Our House is on Fire

A group exhibition by Judith Brodsky, Linda Dubin Garfield, Pamela Tudor, and Elsa Wachs

Exhibition Runs: May 3rd - may 21st

 
 

About the exhibition:

Four artists who are concerned about the ecological future of our country and planet have created Our House is on Fire, an exhibition focusing on current ecological crises. Judith Brodsky, Linda Dubin Garfield, Pamela Tudor, and Elsa Wachs create works that inspire discussion and concern about preserving the health and safety of our planet.

Artists are often inspired by nature and create art out of the outstanding natural beauty all around us. We are now at a critical juncture where we need to advocate for harnessing our imagination, wealth, and technology to make our communities and our country greener and healthier places to live for everyone. Recently the Supreme Court curtailed the powers of the EPA to protect the environment, no longer requiring the reductions in emissions that are urgently needed to limit global warming. What are we to do? We need clean air, clean water, clean energy, open spaces and a livable climate for ourselves and future generations. Judith Brodsky, Linda Dubin Garfield, Pamela Tudor, and Elsa Wachs interpret these catastrophic times and present works in their own visual language that strive to create an appreciation for natural beauty and a concern for its preservation.

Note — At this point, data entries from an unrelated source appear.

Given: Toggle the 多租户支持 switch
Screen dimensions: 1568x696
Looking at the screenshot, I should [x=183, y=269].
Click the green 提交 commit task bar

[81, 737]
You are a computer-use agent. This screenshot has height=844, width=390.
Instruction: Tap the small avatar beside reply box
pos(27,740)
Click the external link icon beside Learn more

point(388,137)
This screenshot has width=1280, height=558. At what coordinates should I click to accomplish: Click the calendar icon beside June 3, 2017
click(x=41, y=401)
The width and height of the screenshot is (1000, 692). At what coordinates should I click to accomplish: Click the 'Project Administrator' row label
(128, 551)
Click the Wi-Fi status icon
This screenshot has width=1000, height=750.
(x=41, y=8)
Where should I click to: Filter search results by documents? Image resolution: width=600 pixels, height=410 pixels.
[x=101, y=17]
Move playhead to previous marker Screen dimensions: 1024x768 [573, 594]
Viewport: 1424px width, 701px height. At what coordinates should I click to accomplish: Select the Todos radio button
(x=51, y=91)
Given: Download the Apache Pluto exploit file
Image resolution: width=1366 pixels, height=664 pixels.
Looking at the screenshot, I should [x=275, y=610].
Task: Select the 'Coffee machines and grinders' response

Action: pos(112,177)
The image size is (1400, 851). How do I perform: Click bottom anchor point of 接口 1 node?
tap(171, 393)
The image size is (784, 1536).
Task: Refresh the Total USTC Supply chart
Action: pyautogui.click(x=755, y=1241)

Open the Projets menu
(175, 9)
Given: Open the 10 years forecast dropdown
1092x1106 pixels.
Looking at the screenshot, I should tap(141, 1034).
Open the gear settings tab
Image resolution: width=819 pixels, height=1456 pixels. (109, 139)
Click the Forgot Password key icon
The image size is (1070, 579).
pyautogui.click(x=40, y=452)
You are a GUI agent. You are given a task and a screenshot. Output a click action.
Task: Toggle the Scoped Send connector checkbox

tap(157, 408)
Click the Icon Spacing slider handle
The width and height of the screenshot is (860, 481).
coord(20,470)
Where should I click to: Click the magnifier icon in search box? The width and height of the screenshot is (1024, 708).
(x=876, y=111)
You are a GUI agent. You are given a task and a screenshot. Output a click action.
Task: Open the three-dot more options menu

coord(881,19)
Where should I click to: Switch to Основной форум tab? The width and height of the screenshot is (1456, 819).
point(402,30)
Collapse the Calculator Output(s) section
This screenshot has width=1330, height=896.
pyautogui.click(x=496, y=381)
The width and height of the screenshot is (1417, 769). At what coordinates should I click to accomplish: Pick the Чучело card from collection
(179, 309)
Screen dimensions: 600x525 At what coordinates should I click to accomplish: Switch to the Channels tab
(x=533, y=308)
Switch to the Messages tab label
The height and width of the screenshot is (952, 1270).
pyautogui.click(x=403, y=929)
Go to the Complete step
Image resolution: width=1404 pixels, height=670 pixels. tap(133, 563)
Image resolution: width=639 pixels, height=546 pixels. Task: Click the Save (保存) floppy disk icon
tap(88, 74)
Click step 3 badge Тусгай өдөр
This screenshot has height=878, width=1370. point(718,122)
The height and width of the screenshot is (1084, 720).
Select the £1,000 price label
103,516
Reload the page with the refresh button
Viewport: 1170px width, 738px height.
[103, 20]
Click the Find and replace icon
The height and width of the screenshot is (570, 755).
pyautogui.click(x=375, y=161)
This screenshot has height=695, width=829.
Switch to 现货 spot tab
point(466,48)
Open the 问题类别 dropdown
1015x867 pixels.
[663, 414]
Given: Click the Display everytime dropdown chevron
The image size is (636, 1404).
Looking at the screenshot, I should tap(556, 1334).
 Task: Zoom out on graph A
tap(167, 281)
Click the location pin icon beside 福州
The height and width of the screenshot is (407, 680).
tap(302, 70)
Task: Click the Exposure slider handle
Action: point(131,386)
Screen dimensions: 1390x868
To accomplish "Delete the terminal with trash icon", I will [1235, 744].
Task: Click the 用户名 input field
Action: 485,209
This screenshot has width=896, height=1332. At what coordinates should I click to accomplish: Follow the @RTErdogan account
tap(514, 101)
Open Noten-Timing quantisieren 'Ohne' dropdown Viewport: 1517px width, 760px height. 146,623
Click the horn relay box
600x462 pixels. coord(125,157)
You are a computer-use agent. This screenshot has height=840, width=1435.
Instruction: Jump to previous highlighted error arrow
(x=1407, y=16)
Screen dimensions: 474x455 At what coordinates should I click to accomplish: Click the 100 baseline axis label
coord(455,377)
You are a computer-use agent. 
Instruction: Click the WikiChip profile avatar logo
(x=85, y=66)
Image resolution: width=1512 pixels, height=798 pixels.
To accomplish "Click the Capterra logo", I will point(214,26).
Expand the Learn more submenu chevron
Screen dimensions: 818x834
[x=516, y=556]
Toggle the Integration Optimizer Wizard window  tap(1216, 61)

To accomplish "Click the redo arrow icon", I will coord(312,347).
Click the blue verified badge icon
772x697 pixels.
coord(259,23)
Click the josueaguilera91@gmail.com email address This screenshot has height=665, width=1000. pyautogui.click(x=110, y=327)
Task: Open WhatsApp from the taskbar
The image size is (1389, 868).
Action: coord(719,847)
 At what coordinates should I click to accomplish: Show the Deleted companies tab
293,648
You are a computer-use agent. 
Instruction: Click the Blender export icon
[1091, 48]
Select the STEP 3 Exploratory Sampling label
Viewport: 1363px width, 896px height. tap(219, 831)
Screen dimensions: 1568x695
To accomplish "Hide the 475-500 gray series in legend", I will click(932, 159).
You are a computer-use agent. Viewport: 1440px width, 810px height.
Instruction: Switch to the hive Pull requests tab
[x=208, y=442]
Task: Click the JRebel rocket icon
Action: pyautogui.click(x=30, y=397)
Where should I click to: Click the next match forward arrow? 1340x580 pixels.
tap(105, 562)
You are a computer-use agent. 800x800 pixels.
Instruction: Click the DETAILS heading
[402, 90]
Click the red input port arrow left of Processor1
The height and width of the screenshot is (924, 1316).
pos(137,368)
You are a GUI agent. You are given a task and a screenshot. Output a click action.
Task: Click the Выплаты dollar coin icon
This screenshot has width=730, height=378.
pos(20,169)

Our House is on Fire by Linda Dubin Garfield, Judith Brodsky, Pamela Tudor, and Elsa Wachs will be on view in Gallery 1 at Da Vinci Art Alliance starting May 3rd until May 21st. The opening reception will take place on Thursday May 4th, 4-7pm.


About the artists:

Judith K. Brodsky is Distinguished Professor Emerita, Visual Arts, Rutgers University. She is the founder of the Rutgers Center for Innovative Print and Paper, now the Brodsky Center at Pennsylvania Academy of fine Arts. She is also the co-founder with Ferris Olin of the Rutgers Center for Women in the Arts and Humanities, and The Feminist Art Project. As a curator she has organized many exhibitions including the Philadelphia city-wide print festival Philagrafika and co-curated The Fertile Crescent: Gender, Art, and Society with Ferris Olin. She is a past president of the board of the College Art Association, the Women's Caucus for Art, ArtTable, and former board chair, New York Foundation for the Arts, former dean and associate provost at Rutgers. She is a printmaker/artist with work in many collections. Brodsky writes on women artists and printmaking. Her new book just published by Bloomsbury Academic is Dismantling the Patriarchy Bit by Bit, the first history of feminist artists using digital technology. Her current project is Retrieving the Life and Art of James Wilson Edward and a Circle of Black Artists: Rex Goreleigh, Hughie Lee-Smith, Selma Hortense Burke, and Wendell T. Brooks, an exhibition restoring a group of Black artists to art history. 

Linda Dubin Garfield, an award-winning printmaker and mixed media artist, creates visual memoirs exploring the mystery of memory and the magic of place, using hand-pulled printmaking techniques, photography, collage and digital imaging. Her abstract and dynamic works use multiple layers of ink that waver between background and foreground creating a fusion of surface design and abstract expressionism She also creates installations that include public participatory art, especially when she is exploring themes relating to women in today’s culture. In 2005 she founded ARTsisters, a group of professional artists who empower each other and their community through art. In 2007 she started smART business consulting, helping emerging artists reach their goals and their audience, providing consulting and coaching on the business side of art through individual, small groups, and workshop experiences as well as providing opportunities to exhibit work. Today she serves on several non-profit boards, and appreciates her good fortune to be able to make art every chance she gets.

Pamela Tudor is a painter and maker of shadow boxes and palm bark sculptures. Her expressive paintings focus on concerns about the destruction and beauty of our home planet. Pamela’s shadow boxes transform found and broken objects into something altogether new. Pamela has an M.A. in Psychology from New York University. She went to art school in NY for four years. Pamela has shown at the Pennsylvania Academy of Fine Arts, the Fairmount Waterworks, the Marriott /Philadelphia Navy Yard, the Noyes Museum, and the El Paso Museum of Art. Her work is in private collections in NY, NJ, Philadelphia, Miami, and Los Angeles.

Elsa Wachs’ art journey began as a painter. The Feminist Movement propelled her to start a successful, decades long, art-business career. Her artistic horizons widened, producing a broad range of expressions reflecting her passion for life, including timely issues, social and political concerns. Her early entrance into the digital world gave her another avenue to express her artwork adding to her expansive palette of mixed-media. Elsa’s award-winning artwork is being used and shown in institutions and private collections internationally and has been taken into space on NASA’s Space Shuttle Mission Discovery. Her work is featured in numerous books, magazines and newspaper articles; she had been a Judaic consultant/designer to the giftware industry such as Lenox China and Gorham Silver. Elsa’s innovative artworks continue to be echoed by professional and folk artists world wide.